Each model, the GAN, DCGAN and PMM generator, was trained on the MRS single-voxel training dataset for each class (normal, low and high). The GAN and DCGAN each had the architecture detailed in Sect. 2.2.

Table 1. Table showing the resultant classification accuracy from the set of Random Forests trained on the generated data from the GAN, PMM and the DCGAN compared to that of a Random Forest trained on only the real, labelled training dataset (GT).

From the results shown in Table 1 the GAN produced higher accuracy in the Random Forest classifier trained on its data than with the DCGAN generated method for low grade tumor patients and for normal (healthy) tissue. The classifier trained on PMM data produced higher accuracy for low grade tumor patients over that of the ground truth. The DCGAN produced the worst results over all tissue types.

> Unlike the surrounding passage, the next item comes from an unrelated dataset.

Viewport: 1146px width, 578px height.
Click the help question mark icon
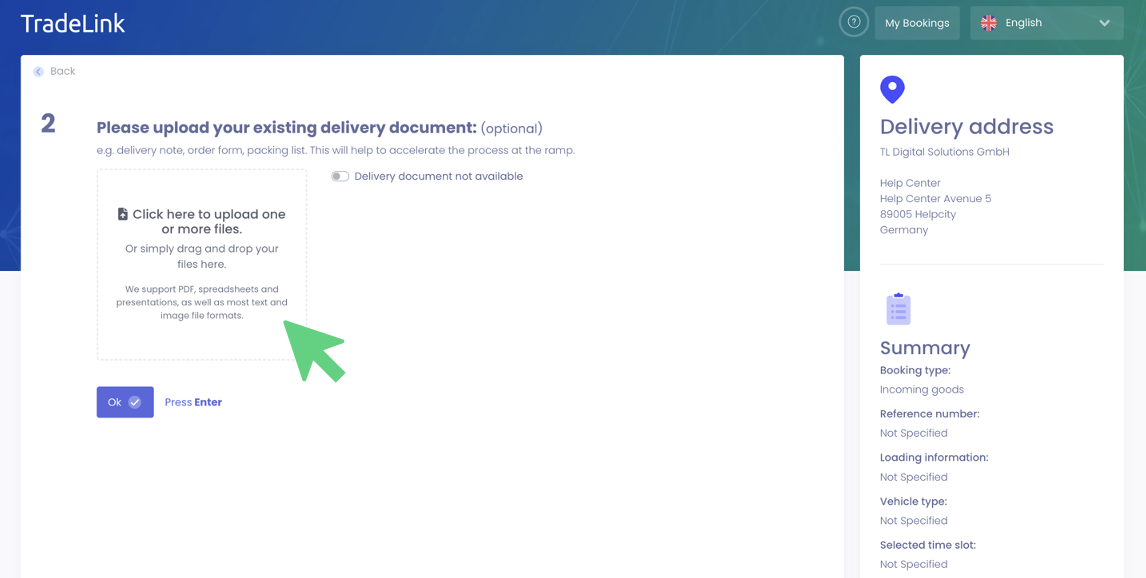[x=853, y=22]
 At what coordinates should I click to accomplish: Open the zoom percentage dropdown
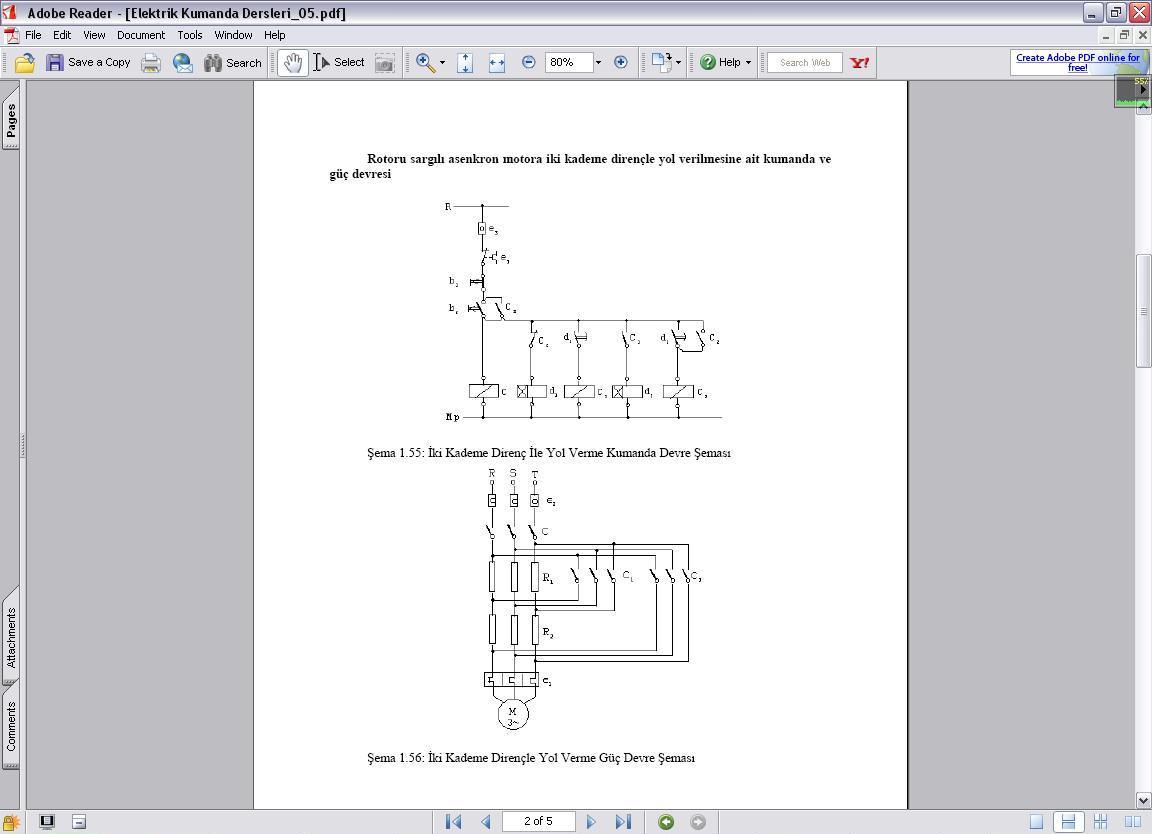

Table 2. Table showing the mean squared error of the linear differences between the generated signals and the mean signal of the ground truth data for each class
Fig. 4.
figure 4

Artificially generated MRS signals of healthy (green), low grade (blue) and high grade (red) tumor tissue produced from the PMM generation method (g, h, i), the GAN (a, b, c) and the DCGAN (d, e, f) compared with samples from the ground truth dataset (j, k, l). (Color figure online)

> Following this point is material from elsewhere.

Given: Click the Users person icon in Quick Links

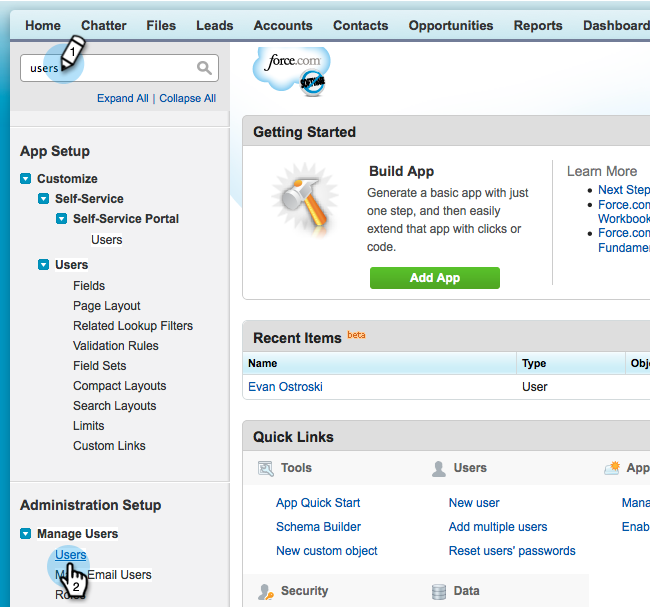Looking at the screenshot, I should coord(438,468).
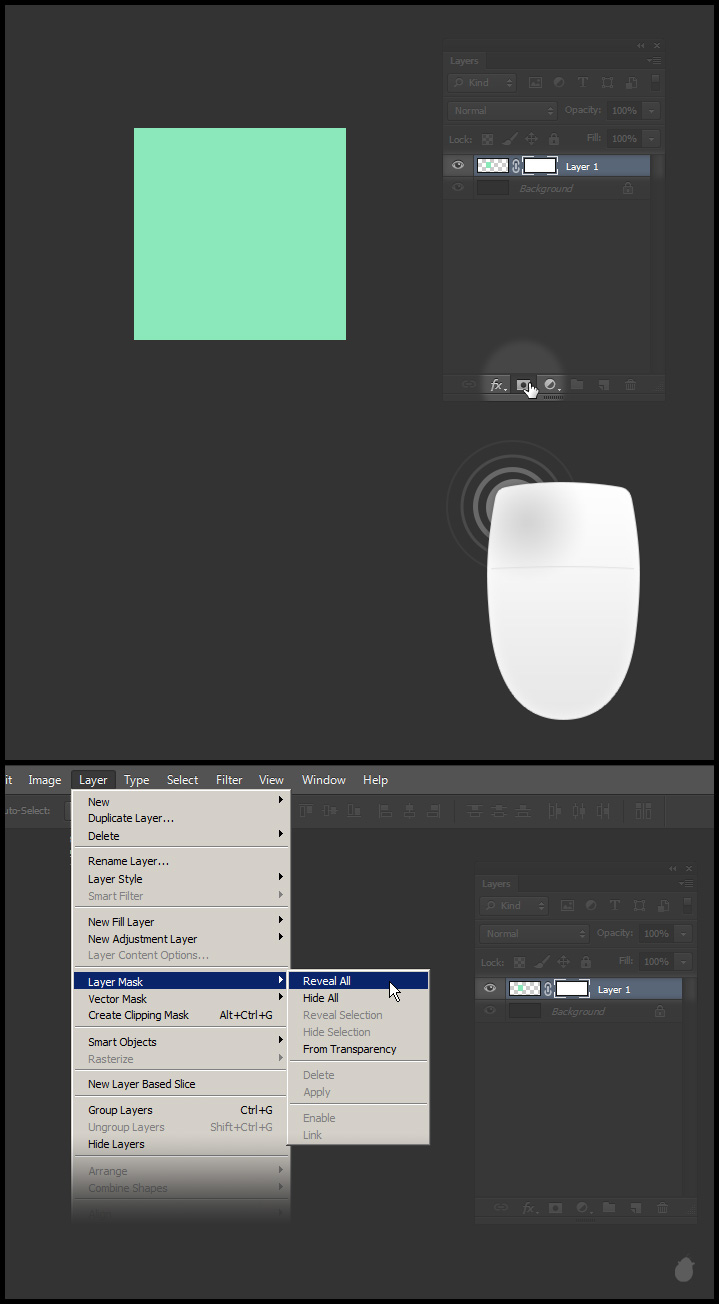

The most variation within the resultant signals can be seen from both GAN methods, however, the GAN appears to cohere closer to the shape of the real MRS signals as shown in Fig. 4, this can be shown through the deltas between signals shown in Table 2.

4 Conclusions

This paper examines the possibility of generating MRS brain tumor images from limited and uneven data through one state-of-the-art generation technique, a deeper version of the same model and a modified MRS brain tumor model (GAN, DCGAN and PMM respectively). The results showed that the generated data could train a shallow Random Forest classifier to accurately determine the grades of brain tissue to the same level of one trained on real MRS data. The GAN trained model produced higher accuracy in testing and shows the expressiveness and capability in adversarial networks whereas the DCGAN model produced the lowest accuracy in classification as well as in similarity to the training data, highlighting the need for larger amounts of data when working with deep learning models. The linear model was able to produce spectra that were closer in appearance to the mean signal of the training dataset. The next stage is to examine the generated voxels by a domain expert to acknowledge their potential accuracy and expressiveness, the analysis drawn can then be used to determine what needs to be done in order to have the generated data successfully train a deep learning model for the classification of MRS images.